(Nashville, TN, USA – January 14, 2022) -- After years of several stymied pro-sound money efforts, legislators in Tennessee are feeling confident that 2022 will be the year when citizens can protect their savings without being taxed for purchasing gold and silver.
House Bill 514 and Senate Bill 870, introduced in 2021 by Rep. Gant and Sen. Stevens respectively, are expected to be considered this session. Tennessee hopes to be the 43rd state in the country to allow people to preserve the purchasing power of their money without being hammered by the tax man.
Under current law, Tennessee citizens are discouraged from insuring their savings against the devaluation of the dollar because they are penalized with taxation for doing so. House Bill 514 removes the disincentives to holding gold and silver for this purpose. Here are a few reasons why we strongly urge you to vote YES on House Bill 514:
- Purchasers of precious metals are not “consuming” them, making a sales tax and/or use tax inappropriate in the first place. Precious metals purchasers are holding these metals for resale or exchange, like a currency or investment.
- Taxing gold and silver is a de facto investment penalty on Tennessee citizens (usually of humble means) who seek to hold some of their savings in real assets that are insulated from inflation and financial turmoil. It’s also discriminatory, because purchases of stocks, bonds, mutual funds, ETFs, real estate, and every other financial instrument are not subject to sales tax.
- The exchange of one dollar for four quarters is a nontaxable event. Exchanging dollars for the only form of money mentioned in the U.S. Constitution should not be taxed.
- Taxing the purchase of monetary metals would also undermine Tennessee businesses (and reduce Tennessee state revenues).
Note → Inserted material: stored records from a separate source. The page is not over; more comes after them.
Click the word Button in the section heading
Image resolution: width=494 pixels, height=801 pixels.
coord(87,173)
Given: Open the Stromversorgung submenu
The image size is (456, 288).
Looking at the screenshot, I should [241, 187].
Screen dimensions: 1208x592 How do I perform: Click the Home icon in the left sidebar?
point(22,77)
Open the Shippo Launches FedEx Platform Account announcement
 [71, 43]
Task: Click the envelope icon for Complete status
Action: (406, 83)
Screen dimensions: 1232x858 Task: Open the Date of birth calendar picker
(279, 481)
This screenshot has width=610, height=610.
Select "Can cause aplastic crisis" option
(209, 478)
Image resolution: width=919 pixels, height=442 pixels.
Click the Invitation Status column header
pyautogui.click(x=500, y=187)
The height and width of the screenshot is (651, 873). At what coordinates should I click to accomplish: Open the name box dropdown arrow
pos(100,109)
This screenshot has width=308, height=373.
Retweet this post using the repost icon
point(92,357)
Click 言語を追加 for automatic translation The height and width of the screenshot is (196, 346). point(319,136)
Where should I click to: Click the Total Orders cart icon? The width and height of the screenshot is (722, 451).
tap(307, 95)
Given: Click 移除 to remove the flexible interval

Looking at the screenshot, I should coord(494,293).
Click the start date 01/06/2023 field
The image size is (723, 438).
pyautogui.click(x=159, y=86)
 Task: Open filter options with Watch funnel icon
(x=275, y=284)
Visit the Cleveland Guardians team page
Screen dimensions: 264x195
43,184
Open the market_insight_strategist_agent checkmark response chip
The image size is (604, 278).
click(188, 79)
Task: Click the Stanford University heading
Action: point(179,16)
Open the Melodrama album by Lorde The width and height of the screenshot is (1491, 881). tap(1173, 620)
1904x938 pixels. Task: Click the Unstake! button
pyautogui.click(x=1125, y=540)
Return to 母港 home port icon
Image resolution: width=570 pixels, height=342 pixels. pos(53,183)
Many Tennesseans will buy and/or store their precious metals in nearby Alabama, Georgia, Missouri, North Carolina, and Virginia, which do not charge sales tax on precious metals.
- There is a national trend to remove sales taxation from precious metals, with 42 states already having done so in whole or in part. Arkansas, Mississippi, Hawaii, and Maine are expected to consider measures to remove sales taxation from precious metals in the upcoming weeks.
- Studies have shown that states actually lose revenue when they tax the purchase of gold and silver. Washington and Nebraska considered repealing longstanding exemptions on precious metals in their states but legislators realized the major policy error this would entail and the measure didn’t make it out of committee in either state.
Louisiana and Ohio both briefly imposed a sales tax on precious metals recently – but the legislature quickly reversed course after one year when businesses, coin conventions, and state revenues left the state.
That’s why any revenue collected from precious metals sales taxes would almost certainly be surpassed by the tax revenue lost from coin conventions, businesses, and other economic activity leaving the state.
Meanwhile, 42 states have removed some or all taxes from the purchase of gold and silver. Tennessee currently stands against the vast majority of its peers and its neighbors.
The Sound Money Defense League strongly supports and is actively working with lawmakers in Tennessee to ensure passage of this important measure. Kentucky, Mississippi, Hawaii, and Alabama are just a few of the other states fighting their own sound money battles in 2022.